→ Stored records
Start of Block
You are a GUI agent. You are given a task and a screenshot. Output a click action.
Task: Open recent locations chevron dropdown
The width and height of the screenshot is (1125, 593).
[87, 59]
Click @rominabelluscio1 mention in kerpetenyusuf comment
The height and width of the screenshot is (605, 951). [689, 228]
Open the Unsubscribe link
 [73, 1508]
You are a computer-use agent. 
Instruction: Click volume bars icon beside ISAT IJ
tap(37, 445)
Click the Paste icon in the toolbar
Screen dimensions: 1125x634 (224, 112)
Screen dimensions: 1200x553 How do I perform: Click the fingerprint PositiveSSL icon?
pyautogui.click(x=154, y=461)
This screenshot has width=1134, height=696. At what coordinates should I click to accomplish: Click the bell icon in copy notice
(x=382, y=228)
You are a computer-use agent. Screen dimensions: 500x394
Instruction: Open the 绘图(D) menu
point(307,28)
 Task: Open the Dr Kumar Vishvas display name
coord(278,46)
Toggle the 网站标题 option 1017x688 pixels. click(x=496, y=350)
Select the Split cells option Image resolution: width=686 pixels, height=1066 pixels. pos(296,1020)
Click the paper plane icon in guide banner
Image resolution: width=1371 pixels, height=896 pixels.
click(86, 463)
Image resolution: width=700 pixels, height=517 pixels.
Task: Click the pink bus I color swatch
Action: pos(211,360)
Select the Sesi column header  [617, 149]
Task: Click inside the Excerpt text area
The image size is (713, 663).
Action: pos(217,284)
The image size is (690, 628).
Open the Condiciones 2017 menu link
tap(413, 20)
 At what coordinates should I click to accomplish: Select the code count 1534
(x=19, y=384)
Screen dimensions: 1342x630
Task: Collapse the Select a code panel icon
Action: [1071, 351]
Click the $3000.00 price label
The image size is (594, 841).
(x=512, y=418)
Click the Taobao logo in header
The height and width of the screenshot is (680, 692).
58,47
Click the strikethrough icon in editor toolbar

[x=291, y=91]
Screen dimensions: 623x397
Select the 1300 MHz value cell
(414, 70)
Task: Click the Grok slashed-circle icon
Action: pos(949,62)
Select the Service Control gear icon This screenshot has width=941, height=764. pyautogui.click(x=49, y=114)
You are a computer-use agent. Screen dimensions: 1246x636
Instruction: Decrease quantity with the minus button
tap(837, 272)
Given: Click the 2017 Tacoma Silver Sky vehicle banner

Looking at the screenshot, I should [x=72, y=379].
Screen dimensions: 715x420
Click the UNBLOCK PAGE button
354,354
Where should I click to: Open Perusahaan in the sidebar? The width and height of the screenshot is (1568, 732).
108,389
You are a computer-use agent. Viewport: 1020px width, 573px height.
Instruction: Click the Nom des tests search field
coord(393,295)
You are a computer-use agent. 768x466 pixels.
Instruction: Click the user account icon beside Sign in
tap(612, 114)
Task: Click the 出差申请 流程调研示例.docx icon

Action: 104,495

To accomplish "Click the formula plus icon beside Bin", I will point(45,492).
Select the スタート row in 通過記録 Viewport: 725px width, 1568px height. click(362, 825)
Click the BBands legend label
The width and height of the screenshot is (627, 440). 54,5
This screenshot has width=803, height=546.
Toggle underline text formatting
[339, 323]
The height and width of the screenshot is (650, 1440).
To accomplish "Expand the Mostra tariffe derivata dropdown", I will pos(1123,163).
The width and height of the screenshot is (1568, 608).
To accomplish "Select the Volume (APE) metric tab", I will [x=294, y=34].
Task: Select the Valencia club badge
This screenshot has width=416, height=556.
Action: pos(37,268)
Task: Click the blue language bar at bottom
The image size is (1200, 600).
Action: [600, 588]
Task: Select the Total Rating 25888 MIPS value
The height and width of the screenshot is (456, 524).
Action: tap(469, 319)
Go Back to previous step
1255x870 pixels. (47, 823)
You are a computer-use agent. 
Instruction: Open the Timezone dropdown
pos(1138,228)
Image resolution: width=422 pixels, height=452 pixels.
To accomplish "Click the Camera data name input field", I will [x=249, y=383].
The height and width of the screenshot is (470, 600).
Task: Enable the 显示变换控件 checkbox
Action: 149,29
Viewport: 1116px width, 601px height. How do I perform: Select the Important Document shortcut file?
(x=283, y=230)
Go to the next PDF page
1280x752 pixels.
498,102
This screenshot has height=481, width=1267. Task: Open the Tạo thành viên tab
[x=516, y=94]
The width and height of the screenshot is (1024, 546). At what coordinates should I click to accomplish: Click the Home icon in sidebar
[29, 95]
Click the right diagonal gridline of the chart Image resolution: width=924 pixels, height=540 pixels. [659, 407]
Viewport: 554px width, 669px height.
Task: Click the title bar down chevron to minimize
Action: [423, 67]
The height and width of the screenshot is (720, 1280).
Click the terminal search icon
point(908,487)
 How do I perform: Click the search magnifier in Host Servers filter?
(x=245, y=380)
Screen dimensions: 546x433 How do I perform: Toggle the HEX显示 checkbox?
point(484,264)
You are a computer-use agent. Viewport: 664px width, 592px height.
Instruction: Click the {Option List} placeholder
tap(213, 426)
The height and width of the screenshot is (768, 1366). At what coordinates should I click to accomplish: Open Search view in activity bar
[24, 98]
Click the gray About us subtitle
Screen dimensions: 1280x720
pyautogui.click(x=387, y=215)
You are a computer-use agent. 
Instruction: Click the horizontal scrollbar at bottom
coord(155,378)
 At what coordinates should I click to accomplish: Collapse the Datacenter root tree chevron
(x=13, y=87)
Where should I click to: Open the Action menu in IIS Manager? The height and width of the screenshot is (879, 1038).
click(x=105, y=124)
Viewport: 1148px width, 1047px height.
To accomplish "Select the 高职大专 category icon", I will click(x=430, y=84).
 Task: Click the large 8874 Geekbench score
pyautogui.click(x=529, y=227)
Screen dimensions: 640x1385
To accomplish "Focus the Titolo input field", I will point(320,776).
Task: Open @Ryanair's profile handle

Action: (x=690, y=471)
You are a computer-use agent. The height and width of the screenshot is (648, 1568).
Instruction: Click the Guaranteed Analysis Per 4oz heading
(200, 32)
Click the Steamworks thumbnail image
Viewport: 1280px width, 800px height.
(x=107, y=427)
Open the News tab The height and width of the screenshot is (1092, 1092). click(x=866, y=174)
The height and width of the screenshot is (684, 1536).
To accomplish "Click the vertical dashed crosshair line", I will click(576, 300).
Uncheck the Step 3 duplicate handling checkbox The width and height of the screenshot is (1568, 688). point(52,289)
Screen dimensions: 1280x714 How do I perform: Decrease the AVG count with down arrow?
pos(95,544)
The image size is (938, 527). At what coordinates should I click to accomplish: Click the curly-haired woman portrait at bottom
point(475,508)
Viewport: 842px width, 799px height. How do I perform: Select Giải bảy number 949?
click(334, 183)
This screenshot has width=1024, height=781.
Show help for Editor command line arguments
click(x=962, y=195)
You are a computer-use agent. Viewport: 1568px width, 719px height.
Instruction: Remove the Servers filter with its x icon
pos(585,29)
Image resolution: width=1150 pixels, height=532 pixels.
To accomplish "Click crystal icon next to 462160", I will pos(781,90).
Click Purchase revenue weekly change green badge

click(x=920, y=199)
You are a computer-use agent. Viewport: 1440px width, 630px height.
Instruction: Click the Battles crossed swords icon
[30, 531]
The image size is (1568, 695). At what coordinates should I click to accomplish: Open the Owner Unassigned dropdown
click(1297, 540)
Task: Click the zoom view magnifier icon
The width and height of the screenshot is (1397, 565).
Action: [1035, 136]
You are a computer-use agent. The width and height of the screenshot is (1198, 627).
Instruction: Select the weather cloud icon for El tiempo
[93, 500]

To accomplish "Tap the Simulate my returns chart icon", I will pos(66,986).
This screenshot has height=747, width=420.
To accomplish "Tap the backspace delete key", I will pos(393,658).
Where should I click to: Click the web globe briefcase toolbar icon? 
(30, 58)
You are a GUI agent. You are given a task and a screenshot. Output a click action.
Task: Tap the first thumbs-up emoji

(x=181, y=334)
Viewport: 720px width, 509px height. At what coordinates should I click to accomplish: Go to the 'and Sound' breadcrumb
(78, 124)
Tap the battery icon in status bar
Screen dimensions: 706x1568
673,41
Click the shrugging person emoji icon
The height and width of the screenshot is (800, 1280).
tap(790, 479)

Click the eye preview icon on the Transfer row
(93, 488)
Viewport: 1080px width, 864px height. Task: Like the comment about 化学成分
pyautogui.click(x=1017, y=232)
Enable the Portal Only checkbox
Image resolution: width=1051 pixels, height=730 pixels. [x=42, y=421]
End of Block
Wherever the string "next" appears in the entries above, list that line.

Go to the next PDF page
To accomplish "Click crystal icon next to 462160", I will pos(781,90).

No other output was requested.